Because of this action, Raymond now claims sole entitlement to all of Don Ropp, Sr.’s trust and
estate assets, including those held by Larry before his death. To secure this latter asset to himself,
seven hours after all the siblings had agreed Larry was legally dead, Raymond filed an action to
be named his guardian to execute documents ensuring he would get Larry’s entire estate. On
another matter, when the court directed him to get an accounting of the trust assets, which
showed “roughly $250,000 in cash unaccounted for,” and therefore appeared depleted, Raymond
“openly defied” the court’s order.
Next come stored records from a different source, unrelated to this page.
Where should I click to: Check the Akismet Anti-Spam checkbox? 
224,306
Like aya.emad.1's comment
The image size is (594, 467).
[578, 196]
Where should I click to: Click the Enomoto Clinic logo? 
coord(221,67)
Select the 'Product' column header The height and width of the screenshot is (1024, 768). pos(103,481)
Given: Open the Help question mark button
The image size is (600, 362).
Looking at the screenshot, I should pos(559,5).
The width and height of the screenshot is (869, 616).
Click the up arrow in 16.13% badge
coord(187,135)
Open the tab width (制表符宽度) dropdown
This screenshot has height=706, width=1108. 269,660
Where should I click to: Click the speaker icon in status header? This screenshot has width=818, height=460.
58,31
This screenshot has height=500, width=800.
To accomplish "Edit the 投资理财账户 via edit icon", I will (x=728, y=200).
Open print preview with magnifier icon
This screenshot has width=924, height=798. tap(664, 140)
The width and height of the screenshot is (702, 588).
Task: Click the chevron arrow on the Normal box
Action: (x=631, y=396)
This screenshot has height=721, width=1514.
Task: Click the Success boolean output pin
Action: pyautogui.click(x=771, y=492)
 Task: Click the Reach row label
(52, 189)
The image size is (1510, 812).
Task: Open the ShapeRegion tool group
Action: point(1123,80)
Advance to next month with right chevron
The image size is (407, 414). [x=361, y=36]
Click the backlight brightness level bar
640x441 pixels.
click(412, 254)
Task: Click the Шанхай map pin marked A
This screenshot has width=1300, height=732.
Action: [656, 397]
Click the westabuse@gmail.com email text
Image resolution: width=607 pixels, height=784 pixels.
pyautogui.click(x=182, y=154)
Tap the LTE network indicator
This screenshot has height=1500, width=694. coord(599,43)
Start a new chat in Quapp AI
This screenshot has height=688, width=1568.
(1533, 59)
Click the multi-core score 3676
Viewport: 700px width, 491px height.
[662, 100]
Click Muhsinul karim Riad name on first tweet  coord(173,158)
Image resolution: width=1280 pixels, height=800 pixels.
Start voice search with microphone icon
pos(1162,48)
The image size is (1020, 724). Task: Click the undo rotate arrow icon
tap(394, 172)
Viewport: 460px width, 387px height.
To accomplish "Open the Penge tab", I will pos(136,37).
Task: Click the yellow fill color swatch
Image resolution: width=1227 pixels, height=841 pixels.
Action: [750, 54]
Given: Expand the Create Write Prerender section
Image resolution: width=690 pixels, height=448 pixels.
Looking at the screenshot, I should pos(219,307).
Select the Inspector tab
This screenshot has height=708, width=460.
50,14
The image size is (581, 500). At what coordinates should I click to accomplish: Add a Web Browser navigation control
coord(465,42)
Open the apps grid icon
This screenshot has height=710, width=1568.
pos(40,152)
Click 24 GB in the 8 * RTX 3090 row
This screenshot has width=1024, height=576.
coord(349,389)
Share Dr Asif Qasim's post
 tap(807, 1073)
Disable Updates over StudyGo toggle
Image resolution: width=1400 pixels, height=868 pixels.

The court further noted that “[n]oticeably missing from the
records are what payments, disbursements and transfers Larry and Raymond made to themselves
and their attorneys.” Concerning his performance as trustee, the court order concluded that
10 “[l]ike his older brother, Raymond ignores legal duties required of the office that he considers
inconvenient. He too failed to administer the trust effectively.”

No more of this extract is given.